Domestic team information
- 1977–1981: Worcestershire
- 1982–1983: Cambridge University
- 1983–1985: Glamorgan

Career statistics
| Competition | FC | LA |
| Matches | 71 | 62 |
| Runs scored | 2,628 | 829 |
| Batting average | 26.01 | 18.02 |
| 100s/50s | 4/12 | 0/4 |
| Top score | 209* | 82 |
| Balls bowled | 268 | 82 |
| Wickets | 3 | 4 |
| Bowling average | 72.00 | 21.50 |
| 5 wickets in innings | 0 | 0 |
| 10 wickets in match | 0 | N/A |
| Best bowling | 2–48 | 2–16 |
| Catches/stumpings | 47/0 | 15/0 |
- Source: CricketArchive, 12 October 2008

= Steve Henderson (cricketer) =

English cricketer

Stephen Peter Henderson (born 24 September 1958) is a former English first-class cricketer who played for several teams in the late 1970s and 1980s, mostly for Worcestershire, Cambridge University and Glamorgan.

==Life and career==
Henderson attended Downside School before studying at Cambridge and Durham University, and began his cricketing career at Worcestershire, making his first-class debut in a County Championship match versus Glamorgan in July 1977. His only half-century was 52 against Northamptonshire.

Henderson graduated from Durham with a BA in General Studies in 1980. He remained at Worcestershire until 1981, playing a handful of games each summer as he juggled his cricketing appearances with his studies at Durham. He made few scores of note at New Road, indeed making only one further half-century: 64 against Lancashire at Stourport-on-Severn in July 1980, in the only first-class game ever played on the Chain Wire Club Ground.

In 1982 Henderson went to Magdalene College, Cambridge, as a postgraduate student, and in 1982 and 1983 he made a number of appearances for the university team; he won his Blue and in 1983 captained the side on numerous occasions. In late April 1982 he scored his only double century, hitting an unbeaten 209 against Middlesex at Fenner's in a game the university nevertheless lost by eight wickets.

Also in 1982, while playing at club level for Rochdale, he appeared for Shropshire in five matches for the county, totalling 256 runs.

After leaving Cambridge, Henderson returned to county cricket, this time with Glamorgan.

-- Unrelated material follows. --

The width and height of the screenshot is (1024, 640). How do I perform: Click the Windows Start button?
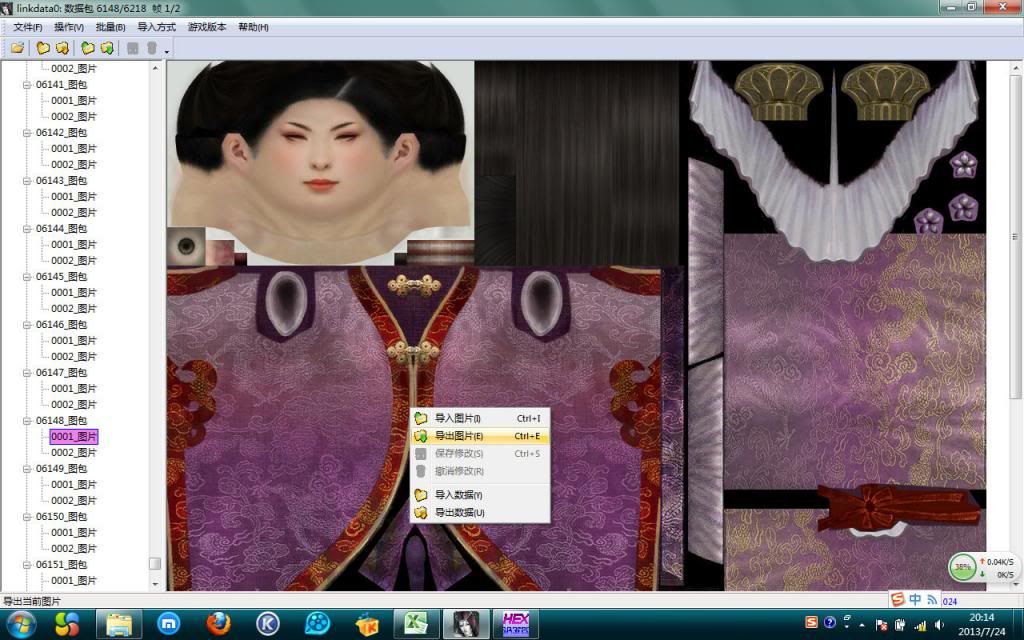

Between mid-1983 and the end of 1985 he made 27 first-class and 27 List A appearances for the Welsh county, and was considered in some quarters to have the makings of a captain. However, he never actually captained the side in a first-team game (though he did do so a couple of times at Second XI level). Despite several big innings, notably 135* against Warwickshire in September 1983, he never quite became a regular in the side, and retired from first-class cricket after the 1985 season.

Henderson did not leave cricket altogether, however. He played one final first-class game in September 1987, turning out for Marylebone Cricket Club (MCC) against Yorkshire at the Scarborough Festival, and played a number of minor games for both MCC and Hertfordshire in the late 1980s and early 1990s, as well as playing List A cricket in the one-day trophies for both Hertfordshire and Minor Counties. He also played regularly for Sir JP Getty's XI in the 1990s, and toured Namibia with MCC as late as 2001.

After finishing his first-class cricket career Henderson went to work in the City of London.

His father Derek Henderson played for Oxford University and Free Foresters between 1949 and 1954.